La psychologie derrière le récit plairait à Cronenberg: Schoenbrun travaille le concept de la «nouvelle chair», de l’existence symbiotique entre l’humain et la machine. Pour entrer dans le défi, on doit saigner sur son écran. C’est un pacte que Casey accepte sans problème, fascinée par les transformations que relatent les autres participant·es.

C’est aussi une des raisons pour lesquelles World’s Fair ne se plie pas aux normes du genre: Casey vit une forme d’attraction-répulsion avec le macabre défi. Cette dimension alternative est la sienne, une opportunité de devenir une nouvelle incarnation d’elle-même. Dans les quelques scènes où on l’aperçoit en dehors de sa persona virtuelle, il émane d’elle un sentiment d’inconfort marqué. La jeune Anna Cobb, dont il s’agit ici du premier rôle, transperce l’écran. Seule dans chaque plan du film où elle figure, elle prend possession du cadre.

Les scènes de mutations, de possession et d’effondrement mental sont donc envisagées à travers une loupe quasi-mélancolique, genre de cri primal que pousse Casey dans la pénombre perpétuelle du grenier où elle a élu domicile.
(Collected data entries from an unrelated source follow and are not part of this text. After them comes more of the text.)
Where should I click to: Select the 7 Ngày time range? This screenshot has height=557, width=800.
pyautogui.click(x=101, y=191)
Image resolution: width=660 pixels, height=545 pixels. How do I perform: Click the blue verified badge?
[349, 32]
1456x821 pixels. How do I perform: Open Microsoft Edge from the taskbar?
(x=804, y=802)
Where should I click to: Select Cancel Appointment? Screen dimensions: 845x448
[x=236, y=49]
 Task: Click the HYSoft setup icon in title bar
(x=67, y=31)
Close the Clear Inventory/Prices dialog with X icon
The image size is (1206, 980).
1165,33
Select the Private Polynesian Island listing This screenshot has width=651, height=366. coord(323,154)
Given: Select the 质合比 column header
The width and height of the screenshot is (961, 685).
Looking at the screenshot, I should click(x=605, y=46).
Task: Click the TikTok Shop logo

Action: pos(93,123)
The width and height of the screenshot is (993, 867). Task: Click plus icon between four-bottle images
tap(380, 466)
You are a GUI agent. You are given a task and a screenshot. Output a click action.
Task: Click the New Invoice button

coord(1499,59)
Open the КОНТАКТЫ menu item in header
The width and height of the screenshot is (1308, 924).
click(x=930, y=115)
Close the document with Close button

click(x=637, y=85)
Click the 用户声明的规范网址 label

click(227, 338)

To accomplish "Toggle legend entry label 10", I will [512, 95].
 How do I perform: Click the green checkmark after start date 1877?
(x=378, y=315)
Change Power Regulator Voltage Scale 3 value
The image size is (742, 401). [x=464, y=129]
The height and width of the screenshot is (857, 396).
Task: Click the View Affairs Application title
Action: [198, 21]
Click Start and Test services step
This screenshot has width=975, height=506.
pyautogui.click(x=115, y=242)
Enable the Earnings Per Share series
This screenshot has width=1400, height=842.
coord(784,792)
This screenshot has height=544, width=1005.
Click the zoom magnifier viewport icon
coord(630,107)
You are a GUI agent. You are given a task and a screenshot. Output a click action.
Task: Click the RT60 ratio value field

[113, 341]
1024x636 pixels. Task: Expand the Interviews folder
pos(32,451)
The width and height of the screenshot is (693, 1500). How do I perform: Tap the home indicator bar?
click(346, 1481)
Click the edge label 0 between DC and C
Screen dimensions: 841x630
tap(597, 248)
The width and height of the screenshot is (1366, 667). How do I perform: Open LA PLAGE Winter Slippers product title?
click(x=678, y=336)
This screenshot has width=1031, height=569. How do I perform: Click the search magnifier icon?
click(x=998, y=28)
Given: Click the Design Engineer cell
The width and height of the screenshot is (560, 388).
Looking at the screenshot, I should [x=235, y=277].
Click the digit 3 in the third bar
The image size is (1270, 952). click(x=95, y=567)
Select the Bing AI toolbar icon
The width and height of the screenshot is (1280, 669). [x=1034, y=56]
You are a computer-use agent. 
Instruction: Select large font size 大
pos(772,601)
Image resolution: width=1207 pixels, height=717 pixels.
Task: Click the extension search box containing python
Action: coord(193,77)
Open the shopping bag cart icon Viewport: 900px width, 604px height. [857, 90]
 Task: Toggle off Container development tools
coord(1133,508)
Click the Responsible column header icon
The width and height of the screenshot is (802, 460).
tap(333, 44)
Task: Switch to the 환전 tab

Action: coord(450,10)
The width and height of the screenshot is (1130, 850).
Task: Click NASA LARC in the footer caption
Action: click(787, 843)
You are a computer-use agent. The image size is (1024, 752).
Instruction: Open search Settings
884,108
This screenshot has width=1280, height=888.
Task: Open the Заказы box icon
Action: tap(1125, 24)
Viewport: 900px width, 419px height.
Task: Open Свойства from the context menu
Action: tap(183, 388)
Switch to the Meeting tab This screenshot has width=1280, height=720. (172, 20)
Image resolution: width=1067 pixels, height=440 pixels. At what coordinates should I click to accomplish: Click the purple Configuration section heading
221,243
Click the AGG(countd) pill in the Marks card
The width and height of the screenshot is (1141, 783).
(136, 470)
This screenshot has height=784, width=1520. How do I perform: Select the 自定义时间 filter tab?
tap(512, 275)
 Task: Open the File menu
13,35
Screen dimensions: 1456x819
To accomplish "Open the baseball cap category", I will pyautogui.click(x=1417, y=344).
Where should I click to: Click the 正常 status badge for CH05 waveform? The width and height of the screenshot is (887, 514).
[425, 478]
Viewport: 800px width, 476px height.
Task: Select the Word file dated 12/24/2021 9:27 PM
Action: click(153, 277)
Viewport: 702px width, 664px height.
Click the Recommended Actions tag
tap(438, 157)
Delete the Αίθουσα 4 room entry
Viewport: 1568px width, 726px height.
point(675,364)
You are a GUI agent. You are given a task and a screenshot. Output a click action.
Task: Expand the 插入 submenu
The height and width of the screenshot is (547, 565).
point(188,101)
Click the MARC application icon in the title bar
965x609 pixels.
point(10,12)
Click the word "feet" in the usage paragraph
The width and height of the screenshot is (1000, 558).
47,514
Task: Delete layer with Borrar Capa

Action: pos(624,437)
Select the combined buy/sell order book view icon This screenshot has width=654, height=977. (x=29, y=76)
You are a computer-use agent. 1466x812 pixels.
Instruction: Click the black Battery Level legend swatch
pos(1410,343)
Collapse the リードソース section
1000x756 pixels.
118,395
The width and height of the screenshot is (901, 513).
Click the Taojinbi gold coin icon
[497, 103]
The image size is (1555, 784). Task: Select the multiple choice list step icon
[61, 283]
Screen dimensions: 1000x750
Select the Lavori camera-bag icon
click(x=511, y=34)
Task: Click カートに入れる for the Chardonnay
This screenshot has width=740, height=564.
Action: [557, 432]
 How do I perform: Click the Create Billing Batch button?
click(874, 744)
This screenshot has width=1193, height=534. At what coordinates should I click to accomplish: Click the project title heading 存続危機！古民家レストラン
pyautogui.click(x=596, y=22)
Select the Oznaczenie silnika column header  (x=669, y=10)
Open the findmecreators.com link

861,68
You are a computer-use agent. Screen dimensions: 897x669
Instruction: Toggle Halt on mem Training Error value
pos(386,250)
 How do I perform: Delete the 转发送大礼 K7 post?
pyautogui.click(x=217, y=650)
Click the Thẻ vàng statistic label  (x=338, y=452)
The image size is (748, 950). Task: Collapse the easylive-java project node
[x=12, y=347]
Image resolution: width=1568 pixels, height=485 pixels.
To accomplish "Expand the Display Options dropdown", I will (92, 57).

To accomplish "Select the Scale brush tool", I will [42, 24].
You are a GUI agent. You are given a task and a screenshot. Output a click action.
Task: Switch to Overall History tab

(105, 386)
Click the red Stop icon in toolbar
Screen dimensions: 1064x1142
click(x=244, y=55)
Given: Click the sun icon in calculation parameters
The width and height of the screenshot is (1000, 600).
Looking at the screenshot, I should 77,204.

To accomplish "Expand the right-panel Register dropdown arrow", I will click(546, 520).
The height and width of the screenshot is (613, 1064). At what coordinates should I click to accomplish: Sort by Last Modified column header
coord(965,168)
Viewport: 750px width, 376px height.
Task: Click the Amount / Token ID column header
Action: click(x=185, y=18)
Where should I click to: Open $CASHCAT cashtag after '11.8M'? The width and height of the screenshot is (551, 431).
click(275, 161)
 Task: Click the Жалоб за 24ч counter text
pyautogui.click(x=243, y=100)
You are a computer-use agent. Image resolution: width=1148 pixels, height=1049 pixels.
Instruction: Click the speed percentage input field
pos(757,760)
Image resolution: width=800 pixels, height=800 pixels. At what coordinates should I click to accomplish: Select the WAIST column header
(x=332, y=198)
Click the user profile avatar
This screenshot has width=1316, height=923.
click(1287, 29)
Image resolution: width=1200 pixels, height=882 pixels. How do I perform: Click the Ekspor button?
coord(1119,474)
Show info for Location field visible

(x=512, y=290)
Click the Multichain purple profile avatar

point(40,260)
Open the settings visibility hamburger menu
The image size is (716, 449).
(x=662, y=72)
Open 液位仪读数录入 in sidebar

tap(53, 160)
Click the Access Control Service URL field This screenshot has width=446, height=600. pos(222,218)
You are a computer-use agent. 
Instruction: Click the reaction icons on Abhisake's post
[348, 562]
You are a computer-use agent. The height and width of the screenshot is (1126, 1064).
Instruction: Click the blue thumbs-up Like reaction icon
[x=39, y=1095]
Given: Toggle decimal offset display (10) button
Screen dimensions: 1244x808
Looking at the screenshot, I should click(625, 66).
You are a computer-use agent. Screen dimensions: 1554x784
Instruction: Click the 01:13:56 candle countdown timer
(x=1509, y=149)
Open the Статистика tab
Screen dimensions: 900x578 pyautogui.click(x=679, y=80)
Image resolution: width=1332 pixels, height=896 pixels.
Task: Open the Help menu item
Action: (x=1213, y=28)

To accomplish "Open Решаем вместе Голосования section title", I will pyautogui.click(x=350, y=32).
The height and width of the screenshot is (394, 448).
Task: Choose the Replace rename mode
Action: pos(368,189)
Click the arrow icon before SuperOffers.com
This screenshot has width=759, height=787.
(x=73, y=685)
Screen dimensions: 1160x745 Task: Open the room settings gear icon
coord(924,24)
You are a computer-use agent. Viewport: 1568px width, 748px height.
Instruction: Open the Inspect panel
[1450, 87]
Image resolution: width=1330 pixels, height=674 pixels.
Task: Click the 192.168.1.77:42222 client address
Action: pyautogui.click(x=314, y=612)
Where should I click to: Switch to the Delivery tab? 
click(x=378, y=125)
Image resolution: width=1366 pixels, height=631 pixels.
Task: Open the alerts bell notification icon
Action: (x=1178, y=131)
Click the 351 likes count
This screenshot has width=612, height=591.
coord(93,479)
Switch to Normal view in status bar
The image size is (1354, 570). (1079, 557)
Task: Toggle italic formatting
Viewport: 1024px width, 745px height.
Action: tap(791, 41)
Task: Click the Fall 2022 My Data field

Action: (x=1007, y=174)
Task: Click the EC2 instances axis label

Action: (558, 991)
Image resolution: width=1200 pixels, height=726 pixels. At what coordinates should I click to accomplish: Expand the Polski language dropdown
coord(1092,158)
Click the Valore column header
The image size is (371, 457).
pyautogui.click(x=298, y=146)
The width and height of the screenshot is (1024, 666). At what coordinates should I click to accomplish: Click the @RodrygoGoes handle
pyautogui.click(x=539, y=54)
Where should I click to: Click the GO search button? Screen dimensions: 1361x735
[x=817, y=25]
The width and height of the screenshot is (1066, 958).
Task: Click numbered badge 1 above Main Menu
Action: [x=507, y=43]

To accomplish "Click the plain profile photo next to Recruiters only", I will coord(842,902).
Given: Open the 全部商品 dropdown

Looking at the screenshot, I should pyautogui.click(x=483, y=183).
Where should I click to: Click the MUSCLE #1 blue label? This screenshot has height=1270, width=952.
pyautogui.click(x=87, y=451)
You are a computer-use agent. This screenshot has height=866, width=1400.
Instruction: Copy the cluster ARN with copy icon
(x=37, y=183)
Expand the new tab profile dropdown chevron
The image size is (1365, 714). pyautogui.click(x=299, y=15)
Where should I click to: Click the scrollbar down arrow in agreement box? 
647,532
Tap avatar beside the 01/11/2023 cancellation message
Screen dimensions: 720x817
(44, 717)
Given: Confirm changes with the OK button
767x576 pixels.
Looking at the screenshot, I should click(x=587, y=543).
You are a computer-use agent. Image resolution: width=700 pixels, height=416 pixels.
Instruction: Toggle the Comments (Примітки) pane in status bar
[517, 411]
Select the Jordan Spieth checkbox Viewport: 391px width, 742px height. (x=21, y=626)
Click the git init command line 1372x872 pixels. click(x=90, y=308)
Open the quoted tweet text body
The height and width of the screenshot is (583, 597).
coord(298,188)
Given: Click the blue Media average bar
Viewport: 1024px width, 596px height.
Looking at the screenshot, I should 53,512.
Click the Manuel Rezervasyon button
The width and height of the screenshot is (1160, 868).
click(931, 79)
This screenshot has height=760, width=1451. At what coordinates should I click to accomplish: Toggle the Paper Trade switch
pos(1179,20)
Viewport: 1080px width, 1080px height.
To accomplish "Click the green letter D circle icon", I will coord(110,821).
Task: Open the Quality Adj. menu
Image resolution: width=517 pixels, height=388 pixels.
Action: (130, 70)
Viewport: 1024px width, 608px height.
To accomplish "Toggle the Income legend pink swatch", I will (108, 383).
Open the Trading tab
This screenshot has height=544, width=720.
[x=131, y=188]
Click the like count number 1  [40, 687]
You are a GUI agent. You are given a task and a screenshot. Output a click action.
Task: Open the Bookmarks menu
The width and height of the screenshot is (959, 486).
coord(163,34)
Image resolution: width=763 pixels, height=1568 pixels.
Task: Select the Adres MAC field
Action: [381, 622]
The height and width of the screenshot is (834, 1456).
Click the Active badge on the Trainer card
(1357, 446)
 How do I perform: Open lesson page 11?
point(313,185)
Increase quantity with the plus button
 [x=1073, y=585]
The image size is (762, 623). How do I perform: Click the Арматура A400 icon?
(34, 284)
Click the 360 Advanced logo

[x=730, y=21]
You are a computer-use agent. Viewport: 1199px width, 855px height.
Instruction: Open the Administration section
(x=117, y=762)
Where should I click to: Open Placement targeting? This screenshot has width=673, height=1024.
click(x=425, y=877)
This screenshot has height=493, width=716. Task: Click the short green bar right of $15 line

Si le film propose bien une série de séquences inquiétantes qui marquent, le spectateur comprendra qu’il s’agit d’une forme d’auto-expressionisme, une représentation de soi ancrée dans la dysphorie. La musique d’Alex G et de solides effets de montage contribuent à l’ambiance. L’internet a beau agir comme agent de transformation, le récit ramène constamment à la solitude que vivent les rôlistes du #worldsfair.

We’re All Going to the World’s Fair est une franche réussite dans le domaine du Screenlife, cette mise en scène 2.0 construite autour de nos vies digitales. Il s’agit également d’une exploration originale de l’horreur corporelle, qui plaira aux adeptes de Crash et eXistenZ.